Thanks to those who commented.
I usually work with big dataframes that are pretty well sorted (or can be easily sorted).
Given two dataframes, both sorted by 'user'
some.data <user> <data_1> <data_2>
user <user> <user_attr_1> <user_attr_2>
And I run m = merge(some.data,user), I receive the result as:
m = <user> <data_1> <data_2> <user_attr_1> <user_attr_2>
And this is fine so.
But merge doesn't take advantage of these dataframes being sorted on the common column making the merge pretty CPU/memory heavy. However, this merge could be done in O(n)
I am wondering if there is a way in R to conduct an efficient merge on sorted datasets?
I don't have any experience with it, but as far as I know, this is one of the issues that package data.tablewas designed to improve.
For most practical purposes, data.table=data.frame + index. As a consequence, when used right, this improves performance of quite a few large operations.
There is a danger that turning your data.frame into a data.table (i.e. adding the index) could take some time (although I expect this to be well optimized), but once you've got it up, functions like merge can easily use the index for better performance.
If your set of common keys/indexes is totally overlapping, that is...
Reduce(`&`, user$user.id %in% some.data$user.id)
...returns TRUE and they are, as you said, sorted,and there are no key duplicates then your merging problem is reduced to adding columns to a data.frame.
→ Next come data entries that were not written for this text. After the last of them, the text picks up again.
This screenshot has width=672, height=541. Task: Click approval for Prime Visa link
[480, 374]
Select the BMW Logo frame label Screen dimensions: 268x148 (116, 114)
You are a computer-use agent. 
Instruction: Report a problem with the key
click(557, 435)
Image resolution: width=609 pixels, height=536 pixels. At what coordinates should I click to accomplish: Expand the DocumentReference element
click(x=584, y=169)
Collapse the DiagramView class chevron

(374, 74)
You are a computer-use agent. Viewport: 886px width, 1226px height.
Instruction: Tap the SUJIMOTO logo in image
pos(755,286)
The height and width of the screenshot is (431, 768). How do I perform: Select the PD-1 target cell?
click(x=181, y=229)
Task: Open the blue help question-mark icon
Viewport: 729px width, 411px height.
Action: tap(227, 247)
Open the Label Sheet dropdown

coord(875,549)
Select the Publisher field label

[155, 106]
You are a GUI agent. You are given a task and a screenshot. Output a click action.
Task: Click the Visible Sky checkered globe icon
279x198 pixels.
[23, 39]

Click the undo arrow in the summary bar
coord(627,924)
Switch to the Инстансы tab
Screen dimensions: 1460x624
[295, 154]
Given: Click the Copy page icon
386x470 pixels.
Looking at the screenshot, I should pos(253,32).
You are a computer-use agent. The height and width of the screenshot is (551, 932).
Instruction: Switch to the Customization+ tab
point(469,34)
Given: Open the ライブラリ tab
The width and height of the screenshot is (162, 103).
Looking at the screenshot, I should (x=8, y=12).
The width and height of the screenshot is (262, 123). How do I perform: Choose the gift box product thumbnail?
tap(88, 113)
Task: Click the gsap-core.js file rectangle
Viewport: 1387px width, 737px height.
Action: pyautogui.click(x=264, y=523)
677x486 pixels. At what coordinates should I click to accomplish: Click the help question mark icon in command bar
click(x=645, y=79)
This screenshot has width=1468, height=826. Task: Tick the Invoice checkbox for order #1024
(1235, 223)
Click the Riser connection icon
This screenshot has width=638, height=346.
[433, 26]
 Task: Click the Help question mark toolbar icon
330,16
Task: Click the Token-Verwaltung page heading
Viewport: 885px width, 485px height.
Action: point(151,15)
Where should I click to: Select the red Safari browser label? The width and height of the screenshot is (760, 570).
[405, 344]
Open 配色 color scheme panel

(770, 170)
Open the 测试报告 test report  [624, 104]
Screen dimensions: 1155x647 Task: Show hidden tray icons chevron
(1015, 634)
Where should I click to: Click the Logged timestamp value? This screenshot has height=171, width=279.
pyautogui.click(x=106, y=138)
Something in the lines along...
library(log4r)
t1 <- system.time(z <- merge(user, some.data, by='user.id'))
info(my.logger, paste('Elapsed time with merge():', t1['elapsed']))
t2 <- Sys.time()
r <- data.frame(user.id=user$user.id, V1.x=user$V1, V2.x=user$V2)
r[,names(some.data)] <- some.data[,names(some.data)
t3 <- Sys.time()
info(my.logger, paste('Elapsed time without:', t3-t2))
If the assumptions above do not hold, then it gets slightly messier set union of both key sets, translation function, NA padding) but the merging and overlapping assumption alone gets you a long way ahead.
Notice also that the timing of the seconds approach is biased since it's calling twice Sys.time() unlike the merge() timing which calls system.time() and only once.
(Excuse my lame usage of S.O. mark-up)